As I made the transition to my new stay-at-home life, I began to hear so many messages and feel a whirlwind of emotions, many of them conflicting. This put my already overanalytical mind in even more of a tizzy.
On one hand, I was hearing messages that “self-qauarantine = self-improvement” and if we weren’t coming out of isolation with building a new skill, completing a renovation project, or fitting into the skinny jeans we found while we Marie-Kondo’d our homes, then we didn’t use this time to our advantage. “Better or BUST!”
On the other hand, I was hearing messages that “self-quarantine = self-preservation” and that it was okay to try to just make it through the day. Whatever it takes to get by, whether that’s wearing the same yoga pants three days in a row, ordering more takeout than ever, stocking up on booze, or just plopping kids in front of cartoons, that’s what we should be using this time for. “Just SURVIVE.”
This dichotomy of one extreme and the other left me feeling pulled in different directions.
I like this whole stay-at-home thing, but I feel guilty for enjoying it at the same time. What are my goals? I really don’t care that I never finished that book. What’s a sourdough starter?! I wish *I* had a six-pack. What do I actually DO for fun? There are people dying, and here I am wanting coffee from a coffee-shop instead of my kitchen. Ooooh, pizza specials!
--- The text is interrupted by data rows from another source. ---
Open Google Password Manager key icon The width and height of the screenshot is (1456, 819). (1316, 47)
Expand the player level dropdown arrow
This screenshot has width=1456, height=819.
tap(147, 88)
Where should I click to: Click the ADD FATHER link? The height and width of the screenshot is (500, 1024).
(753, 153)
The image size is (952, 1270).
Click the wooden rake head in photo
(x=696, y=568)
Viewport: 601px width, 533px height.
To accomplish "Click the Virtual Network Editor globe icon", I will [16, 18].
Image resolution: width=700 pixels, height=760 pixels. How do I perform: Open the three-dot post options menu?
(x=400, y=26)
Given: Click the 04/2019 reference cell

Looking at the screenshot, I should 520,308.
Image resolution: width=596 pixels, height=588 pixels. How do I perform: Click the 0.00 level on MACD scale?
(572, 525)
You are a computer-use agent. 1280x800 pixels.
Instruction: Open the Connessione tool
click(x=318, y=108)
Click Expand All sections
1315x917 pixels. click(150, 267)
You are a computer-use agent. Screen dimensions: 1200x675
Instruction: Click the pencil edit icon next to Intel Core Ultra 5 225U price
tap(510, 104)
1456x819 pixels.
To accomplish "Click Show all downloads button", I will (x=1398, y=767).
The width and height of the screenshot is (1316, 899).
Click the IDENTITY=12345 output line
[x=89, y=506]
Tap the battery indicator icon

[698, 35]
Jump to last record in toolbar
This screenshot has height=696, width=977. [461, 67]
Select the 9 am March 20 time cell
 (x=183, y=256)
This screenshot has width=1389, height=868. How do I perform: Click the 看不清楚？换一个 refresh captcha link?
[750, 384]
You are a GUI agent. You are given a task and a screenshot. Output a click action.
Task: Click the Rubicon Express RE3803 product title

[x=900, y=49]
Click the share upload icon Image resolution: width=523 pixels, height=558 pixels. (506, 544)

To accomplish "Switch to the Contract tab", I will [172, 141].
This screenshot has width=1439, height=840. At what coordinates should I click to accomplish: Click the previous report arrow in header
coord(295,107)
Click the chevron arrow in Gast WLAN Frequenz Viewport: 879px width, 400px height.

And down the spiral-slide my mind went. The messages, the pictures, the Instagram quotes that I saw directing me this, that, and every which way made certainly weren’t helping me focus on a tangible solution to refocusing my mental and emotional energy so I could feel better being on such a rollercoaster of emotions. I recognize I need to clean up and limit my media intake, but I digress.
So, where’s the middle? To quote a wise old king, Mufasa (may he rest in peace), “Everything you see exists together in a delicate balance.” While Mufasa was talking to Simba about nature and the “way of life,” the same can be said for our health and fitness journeys. This journey is rarely black and white; it’s ups and downs, it’s wins and losses learnings, it’s max-out-effort and rest. It’s balance, it’s progress. At Unity, we’re coached about this perspective from day one and reminded constantly.
Both in our wellness journeys and in life, we are constantly being pulled in different directions by so many messages. At the end of each and every day, we have to not only create our own messages to ourselves, but also be okay with that message. We must take responsibility for our choices and for our actions – whether or not those aligned with our goals. Hopefully we make more choices that are aligned with our goals, as that consistency is what leads us to success. But, if we don’t, we should focus on what learned about ourselves in that decision, instead of beating ourselves up over it.
Have I enjoyed ice cream and wine lately? Probably more in the past three months than I had in the previous six prior to quarantine. Have I tried new nutrient-rich recipes? Some, but not as many as I’d like. Am I still keeping up with my workouts? Absolutely, and I’ve added more activities to my day as well. Do I still prepare a weekly menu and batch cook? You bet. There are some days that are harder than others to feel like I’m keeping up with my goals, and there are other days in which I’m crushing it. No matter what kind of day it is, what kind of messages I hear and tell myself, or what kind of choices I am making, it’s really up to me to strike the balance needed to both thrive and survive.
I have done new things before. I have done hard things before. I have been successful managing change that I could not control before, and I am able to control me. All of my previous experiences, while not related at all to a coronavirus outbreak, helped me develop the skills and abilities I need to do and feel my best, generate positivity, and foresight and confidence to know that “everything will be okay,” not only in my workouts and nutrition, but in life.